**Text shown**
=== Begin Enclosure ===

Didn't quite come together for me, the subtle commentary not quite refined enough -- like, it felt like it was trying to say stuff subtly, but did it really say anything in the end... I did like parts of it though, and it was a very distinct voice.

Interior Chinatown, by Charles Yu: Asian American studies 101. Not in a bad way necessarily, but not sure I came out if it having felt the content was new; however, the structure was very creative. I expected a little bit more oompf from the ending though. Still, a propulsive read.

The Hidden Palace: A Novel of the Golem and the Jinni, by Helene Wecker: Sequel to The Golem and the Jinni. Vibe is more of the same, and it doesn't really do a ton that was novel. None of the new characters were quite as good as the OGs. I enjoyed reading this, but it isn't a must read IMO.

Paved Paradise: How Parking Explains the World, by Henry Grabar: As the tin says. Some interesting case studies, nothing especially novel in the overarching argument, but ties it together. I didn't feel like the thesis was especially strong (seems that writing it during the pandemic should have changed said thesis more than it did).

In This House of Brede, by Rumer Godden: A successful professional woman leaves her high status, respected position in London to join a cloistered Benedictine monastery. When Providence is part of the premise, it does Watsonionally explain a lot of "and then the protag was a great friend of someone random that solves their problem." I largely enjoyed this, the focus on living in community, the head hopping style as we learn about the nuns and their stories.

The Doors of Eden, by Adrian Tchaikovsky: A world much like our own is actually part of a series of parallel universes with different sentient creatures and a misfit group must save the world. I guess it being not actually our world might explain things like the UK having an SSN, but that was pretty weird. The cultures and worlds all had a sameyness and the characters, both human and non, felt quite thin. (It very definitely suffers from the 'whole world is just one culture!' trap.) It was a fine romp, but despite all the talk about Tchaikovsky having 'weird aliens,' I wasn't impressed.

=== End Enclosure ===

**Recorded information**
=== Begin Enclosure ===

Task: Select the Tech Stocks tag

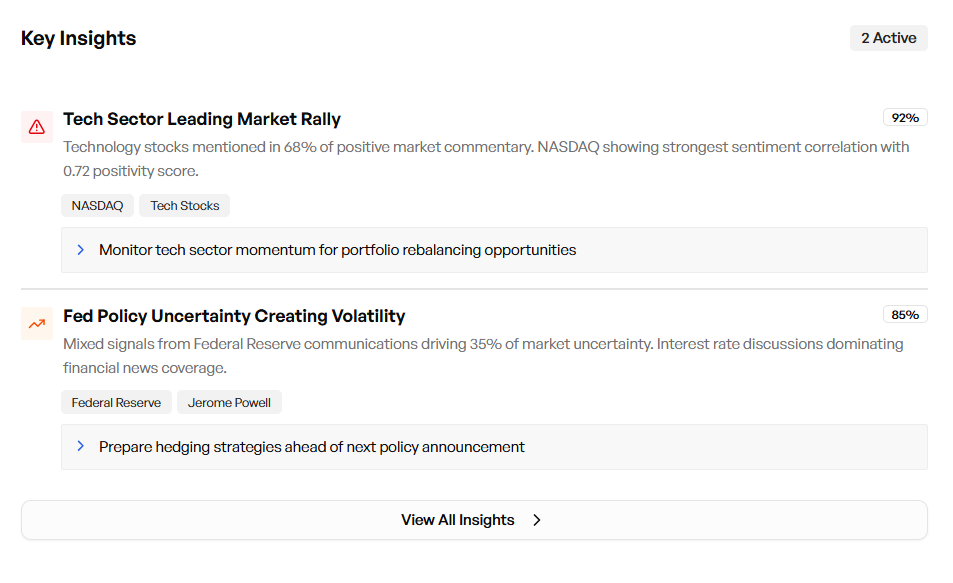Action: [x=184, y=205]
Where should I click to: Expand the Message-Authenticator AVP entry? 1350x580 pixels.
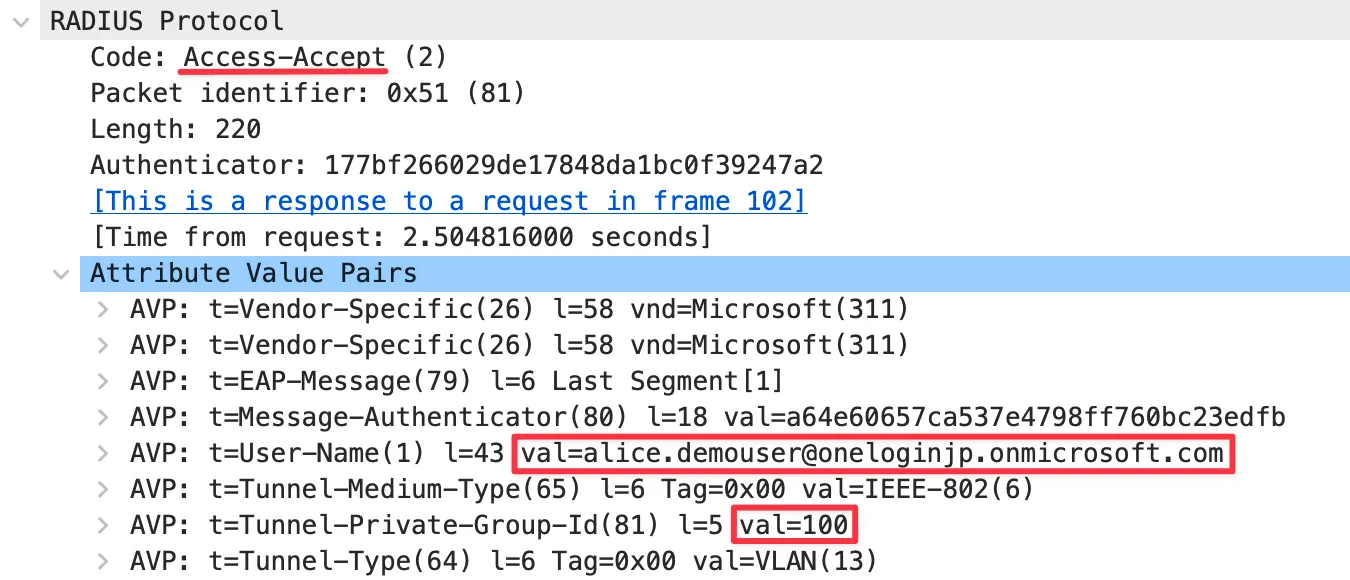tap(103, 417)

=== End Enclosure ===

**Explore the material**
1. Reproduce the part of the book reviews between "Interior Chinatown, by" and "a propulsive read.", inclusive.
2. Name every author whose book is identified by title in the book reviews.
You won't need the data to do this.

**Your responses**
1.
Interior Chinatown, by Charles Yu: Asian American studies 101. Not in a bad way necessarily, but not sure I came out if it having felt the content was new; however, the structure was very creative. I expected a little bit more oompf from the ending though. Still, a propulsive read.

2.
Charles Yu
Helene Wecker
Henry Grabar
Rumer Godden
Adrian Tchaikovsky